- Aim of the exercise -
Repeat word for word the lines from the one containing "Mark the Sewerage cleaners maintain checkbox" to the end of the material below, and leave all pictures out.
______
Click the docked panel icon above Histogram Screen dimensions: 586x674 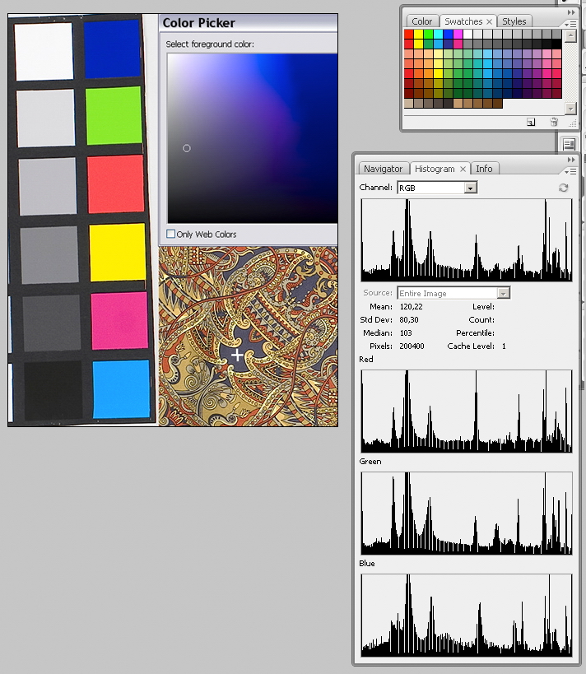(569, 143)
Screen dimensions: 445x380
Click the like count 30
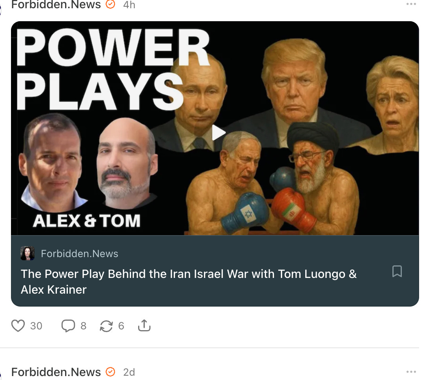pos(36,326)
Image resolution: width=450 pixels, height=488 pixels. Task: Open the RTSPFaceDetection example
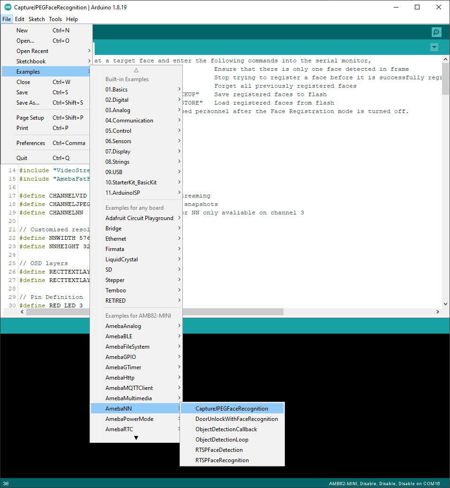click(x=219, y=450)
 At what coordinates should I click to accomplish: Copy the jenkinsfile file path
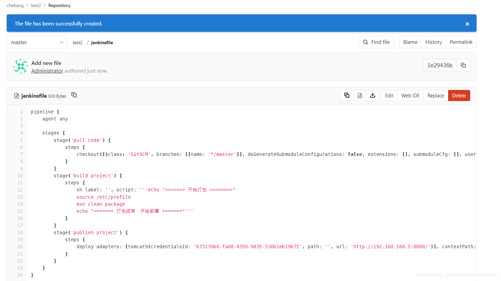74,95
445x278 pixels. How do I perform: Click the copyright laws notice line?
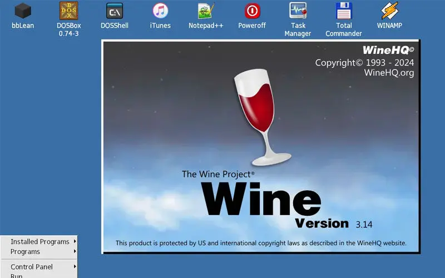coord(261,243)
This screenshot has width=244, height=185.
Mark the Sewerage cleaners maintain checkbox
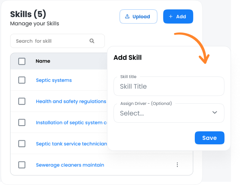tap(22, 165)
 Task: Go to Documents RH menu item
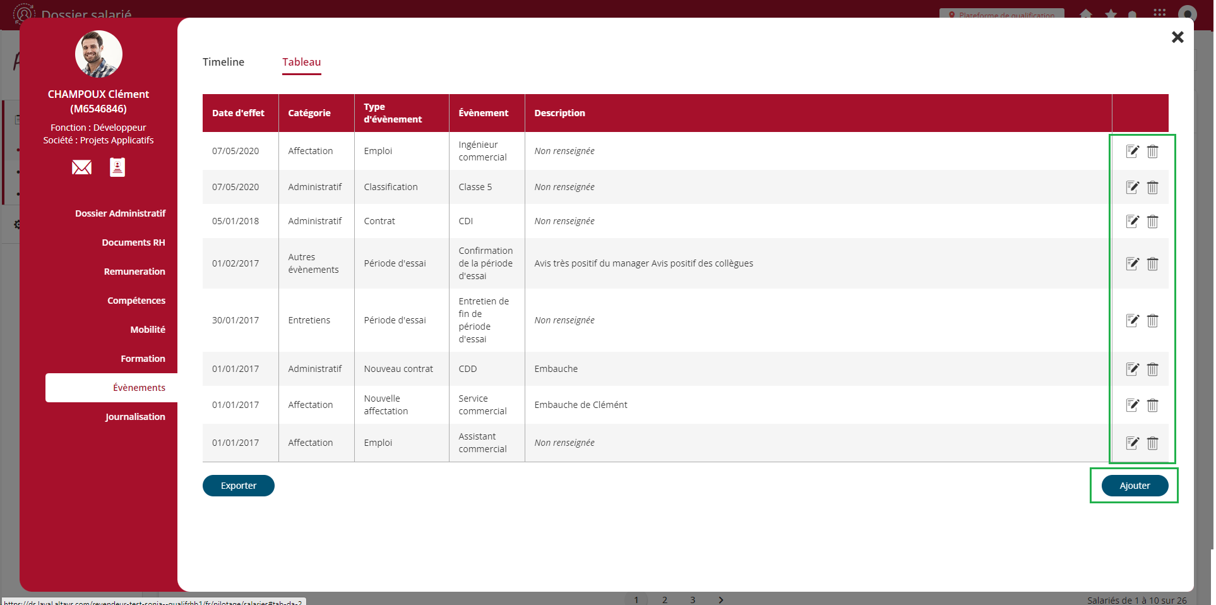[x=133, y=243]
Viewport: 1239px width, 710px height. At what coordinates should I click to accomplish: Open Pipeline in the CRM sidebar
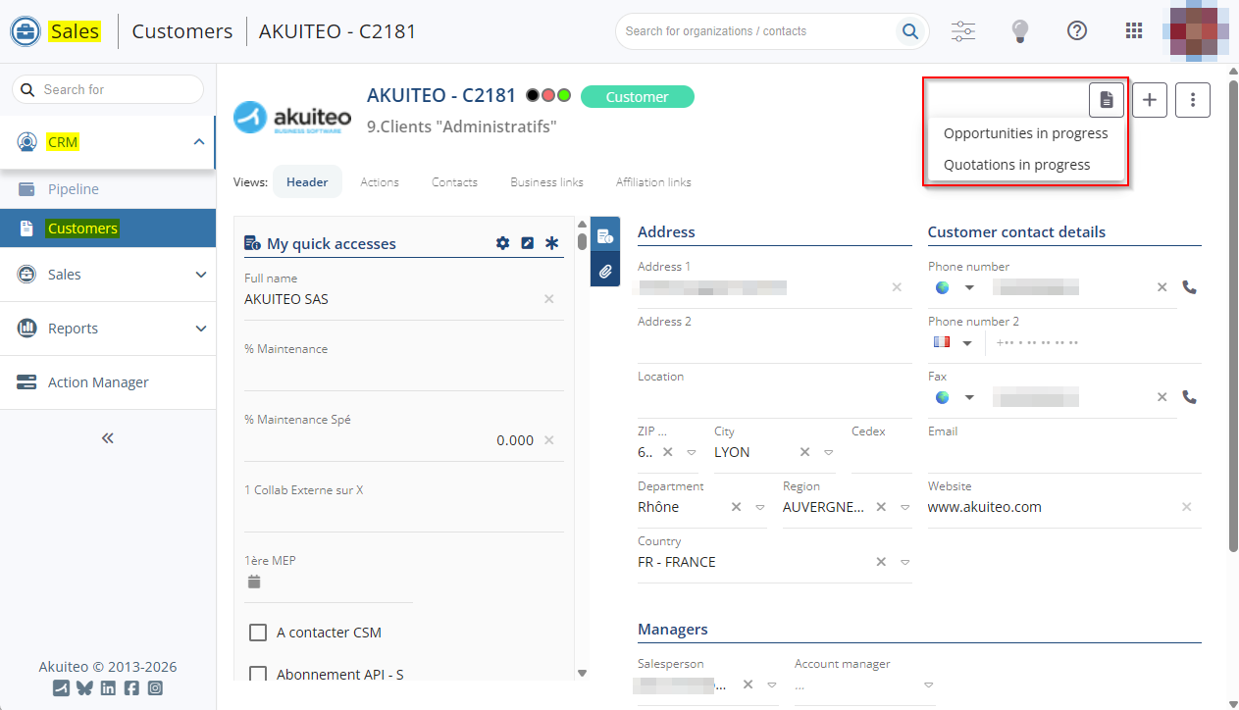pos(74,189)
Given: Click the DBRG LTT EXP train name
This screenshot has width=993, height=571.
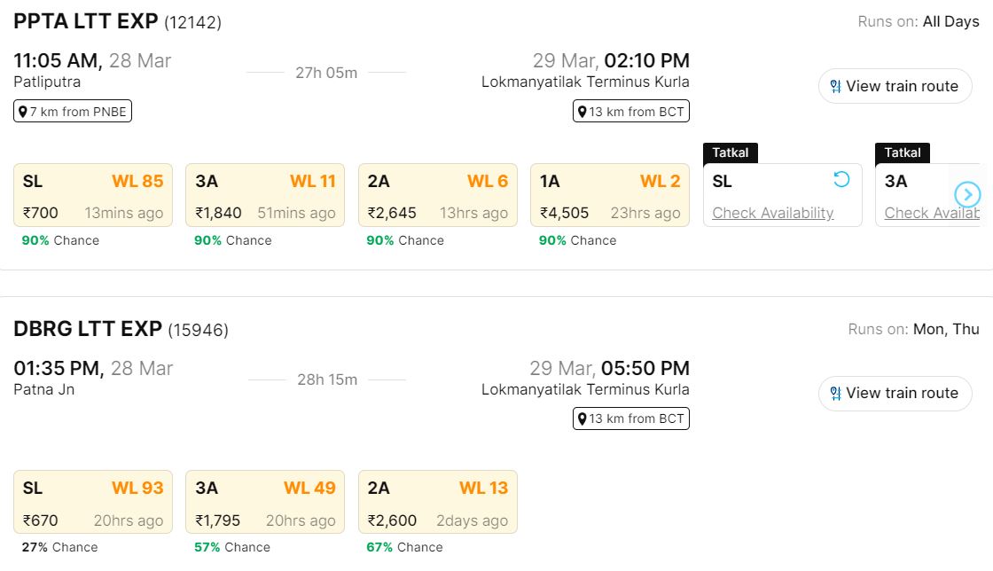Looking at the screenshot, I should (x=87, y=329).
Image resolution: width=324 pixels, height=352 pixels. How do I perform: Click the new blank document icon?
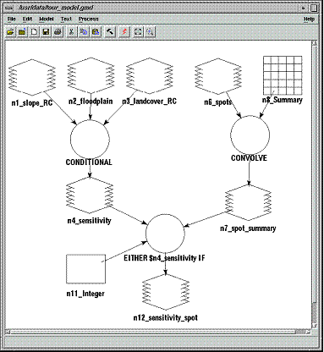[x=34, y=31]
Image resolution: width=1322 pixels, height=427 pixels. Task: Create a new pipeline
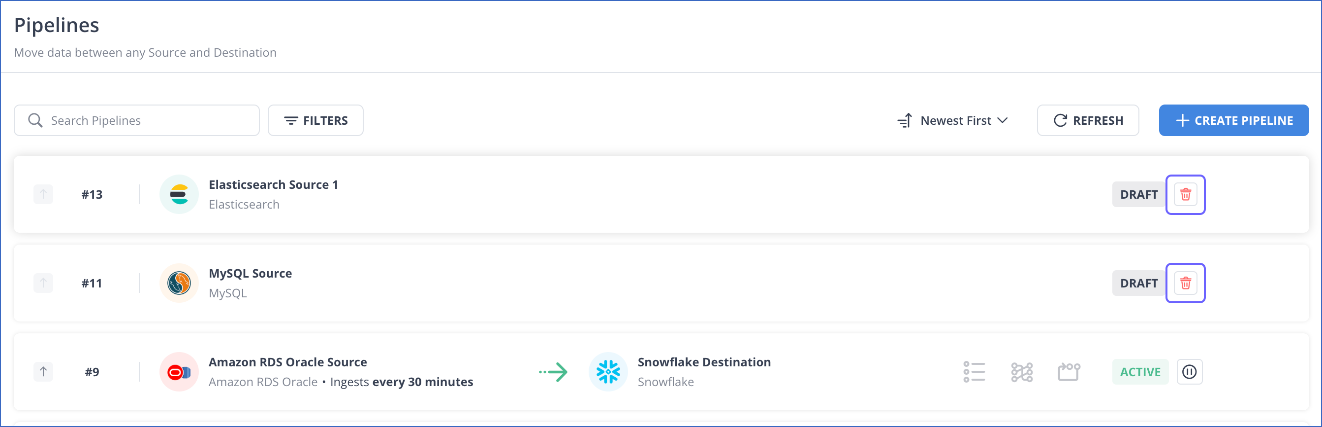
______
- Result of the exercise -
Mark the Sewerage cleaners maintain checkbox
tap(22, 165)
 Task: Go to Documents RH menu item
[x=133, y=243]
Viewport: 1239px width, 710px height. At what coordinates should I click to accomplish: Open Pipeline in the CRM sidebar
pos(74,189)
Given: Click the DBRG LTT EXP train name
This screenshot has width=993, height=571.
Looking at the screenshot, I should (x=87, y=329).
Image resolution: width=324 pixels, height=352 pixels. How do I perform: Click the new blank document icon?
[x=34, y=31]
Image resolution: width=1322 pixels, height=427 pixels. Task: Create a new pipeline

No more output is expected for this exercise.